To do: Word for word, copy every line of the data.

Records for the task:

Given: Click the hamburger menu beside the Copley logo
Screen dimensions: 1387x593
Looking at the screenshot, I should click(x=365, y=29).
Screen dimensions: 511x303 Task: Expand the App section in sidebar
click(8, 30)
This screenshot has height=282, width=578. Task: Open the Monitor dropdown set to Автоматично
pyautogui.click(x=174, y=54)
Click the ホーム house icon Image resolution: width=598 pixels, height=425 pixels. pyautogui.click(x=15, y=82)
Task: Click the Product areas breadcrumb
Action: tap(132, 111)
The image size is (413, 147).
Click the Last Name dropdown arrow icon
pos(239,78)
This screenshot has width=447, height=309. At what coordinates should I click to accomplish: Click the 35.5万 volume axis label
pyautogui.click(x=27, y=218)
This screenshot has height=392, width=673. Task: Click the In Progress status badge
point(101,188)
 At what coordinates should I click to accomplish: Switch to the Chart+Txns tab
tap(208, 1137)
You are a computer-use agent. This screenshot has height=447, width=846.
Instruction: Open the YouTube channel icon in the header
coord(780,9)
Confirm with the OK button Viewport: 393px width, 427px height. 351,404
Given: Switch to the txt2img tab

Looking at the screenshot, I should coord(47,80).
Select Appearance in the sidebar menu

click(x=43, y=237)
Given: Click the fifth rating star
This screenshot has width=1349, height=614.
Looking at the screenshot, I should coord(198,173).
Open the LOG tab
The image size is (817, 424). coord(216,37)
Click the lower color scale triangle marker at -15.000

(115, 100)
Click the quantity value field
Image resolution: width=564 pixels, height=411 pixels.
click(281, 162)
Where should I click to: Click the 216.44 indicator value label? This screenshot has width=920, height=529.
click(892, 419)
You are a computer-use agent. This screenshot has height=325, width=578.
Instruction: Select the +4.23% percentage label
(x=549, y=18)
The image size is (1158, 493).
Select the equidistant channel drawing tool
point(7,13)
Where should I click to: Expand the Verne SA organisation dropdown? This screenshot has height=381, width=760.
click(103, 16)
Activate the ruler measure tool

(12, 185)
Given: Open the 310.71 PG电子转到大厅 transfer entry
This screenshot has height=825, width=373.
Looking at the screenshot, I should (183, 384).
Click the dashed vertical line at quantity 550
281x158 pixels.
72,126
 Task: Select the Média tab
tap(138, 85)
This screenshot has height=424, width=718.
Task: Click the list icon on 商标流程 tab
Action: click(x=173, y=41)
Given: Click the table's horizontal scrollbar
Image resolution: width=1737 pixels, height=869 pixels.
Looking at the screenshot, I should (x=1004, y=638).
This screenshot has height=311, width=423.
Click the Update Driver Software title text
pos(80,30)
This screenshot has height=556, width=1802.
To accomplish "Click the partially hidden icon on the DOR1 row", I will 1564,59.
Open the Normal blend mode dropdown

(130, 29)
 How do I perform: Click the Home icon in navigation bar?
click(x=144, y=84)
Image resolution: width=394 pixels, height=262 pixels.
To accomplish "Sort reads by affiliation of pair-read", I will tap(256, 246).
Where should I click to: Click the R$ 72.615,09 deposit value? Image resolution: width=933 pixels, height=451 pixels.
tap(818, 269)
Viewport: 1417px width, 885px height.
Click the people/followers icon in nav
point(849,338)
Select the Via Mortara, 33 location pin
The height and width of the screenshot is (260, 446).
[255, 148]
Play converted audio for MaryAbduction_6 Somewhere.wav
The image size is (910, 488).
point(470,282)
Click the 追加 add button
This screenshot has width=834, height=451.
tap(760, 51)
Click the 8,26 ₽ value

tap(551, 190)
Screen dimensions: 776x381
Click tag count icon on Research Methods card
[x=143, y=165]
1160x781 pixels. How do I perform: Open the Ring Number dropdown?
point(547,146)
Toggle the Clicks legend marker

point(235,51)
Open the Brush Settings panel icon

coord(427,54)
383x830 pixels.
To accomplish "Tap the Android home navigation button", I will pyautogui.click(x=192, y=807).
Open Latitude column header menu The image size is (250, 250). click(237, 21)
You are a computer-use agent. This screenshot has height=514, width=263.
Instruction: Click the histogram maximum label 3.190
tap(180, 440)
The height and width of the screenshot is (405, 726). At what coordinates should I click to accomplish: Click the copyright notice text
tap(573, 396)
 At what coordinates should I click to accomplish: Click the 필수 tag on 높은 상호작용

Response:
Given: Click the hamburger menu beside the Copley logo
Screen dimensions: 1387x593
Looking at the screenshot, I should click(x=365, y=29).
Screen dimensions: 511x303 Task: Expand the App section in sidebar
click(8, 30)
This screenshot has height=282, width=578. Task: Open the Monitor dropdown set to Автоматично
pyautogui.click(x=174, y=54)
Click the ホーム house icon Image resolution: width=598 pixels, height=425 pixels. pyautogui.click(x=15, y=82)
Task: Click the Product areas breadcrumb
Action: tap(132, 111)
The image size is (413, 147).
Click the Last Name dropdown arrow icon
pos(239,78)
This screenshot has width=447, height=309. At what coordinates should I click to accomplish: Click the 35.5万 volume axis label
pyautogui.click(x=27, y=218)
This screenshot has height=392, width=673. Task: Click the In Progress status badge
point(101,188)
 At what coordinates should I click to accomplish: Switch to the Chart+Txns tab
tap(208, 1137)
You are a computer-use agent. This screenshot has height=447, width=846.
Instruction: Open the YouTube channel icon in the header
coord(780,9)
Confirm with the OK button Viewport: 393px width, 427px height. 351,404
Given: Switch to the txt2img tab

Looking at the screenshot, I should coord(47,80).
Select Appearance in the sidebar menu

click(x=43, y=237)
Given: Click the fifth rating star
This screenshot has width=1349, height=614.
Looking at the screenshot, I should coord(198,173).
Open the LOG tab
The image size is (817, 424). coord(216,37)
Click the lower color scale triangle marker at -15.000

(115, 100)
Click the quantity value field
Image resolution: width=564 pixels, height=411 pixels.
click(281, 162)
Where should I click to: Click the 216.44 indicator value label? This screenshot has width=920, height=529.
click(892, 419)
You are a computer-use agent. This screenshot has height=325, width=578.
Instruction: Select the +4.23% percentage label
(x=549, y=18)
The image size is (1158, 493).
Select the equidistant channel drawing tool
point(7,13)
Where should I click to: Expand the Verne SA organisation dropdown? This screenshot has height=381, width=760.
click(103, 16)
Activate the ruler measure tool

(12, 185)
Given: Open the 310.71 PG电子转到大厅 transfer entry
This screenshot has height=825, width=373.
Looking at the screenshot, I should (183, 384).
Click the dashed vertical line at quantity 550
281x158 pixels.
72,126
 Task: Select the Média tab
tap(138, 85)
This screenshot has height=424, width=718.
Task: Click the list icon on 商标流程 tab
Action: click(x=173, y=41)
Given: Click the table's horizontal scrollbar
Image resolution: width=1737 pixels, height=869 pixels.
Looking at the screenshot, I should (x=1004, y=638).
This screenshot has height=311, width=423.
Click the Update Driver Software title text
pos(80,30)
This screenshot has height=556, width=1802.
To accomplish "Click the partially hidden icon on the DOR1 row", I will 1564,59.
Open the Normal blend mode dropdown

(130, 29)
 How do I perform: Click the Home icon in navigation bar?
click(x=144, y=84)
Image resolution: width=394 pixels, height=262 pixels.
To accomplish "Sort reads by affiliation of pair-read", I will tap(256, 246).
Where should I click to: Click the R$ 72.615,09 deposit value? Image resolution: width=933 pixels, height=451 pixels.
tap(818, 269)
Viewport: 1417px width, 885px height.
Click the people/followers icon in nav
point(849,338)
Select the Via Mortara, 33 location pin
The height and width of the screenshot is (260, 446).
[255, 148]
Play converted audio for MaryAbduction_6 Somewhere.wav
The image size is (910, 488).
point(470,282)
Click the 追加 add button
This screenshot has width=834, height=451.
tap(760, 51)
Click the 8,26 ₽ value

tap(551, 190)
Screen dimensions: 776x381
Click tag count icon on Research Methods card
[x=143, y=165]
1160x781 pixels. How do I perform: Open the Ring Number dropdown?
point(547,146)
Toggle the Clicks legend marker

point(235,51)
Open the Brush Settings panel icon

coord(427,54)
383x830 pixels.
To accomplish "Tap the Android home navigation button", I will pyautogui.click(x=192, y=807).
Open Latitude column header menu The image size is (250, 250). click(237, 21)
You are a computer-use agent. This screenshot has height=514, width=263.
Instruction: Click the histogram maximum label 3.190
tap(180, 440)
The height and width of the screenshot is (405, 726). At what coordinates should I click to accomplish: Click the copyright notice text
tap(573, 396)
 At what coordinates should I click to accomplish: Click the 필수 tag on 높은 상호작용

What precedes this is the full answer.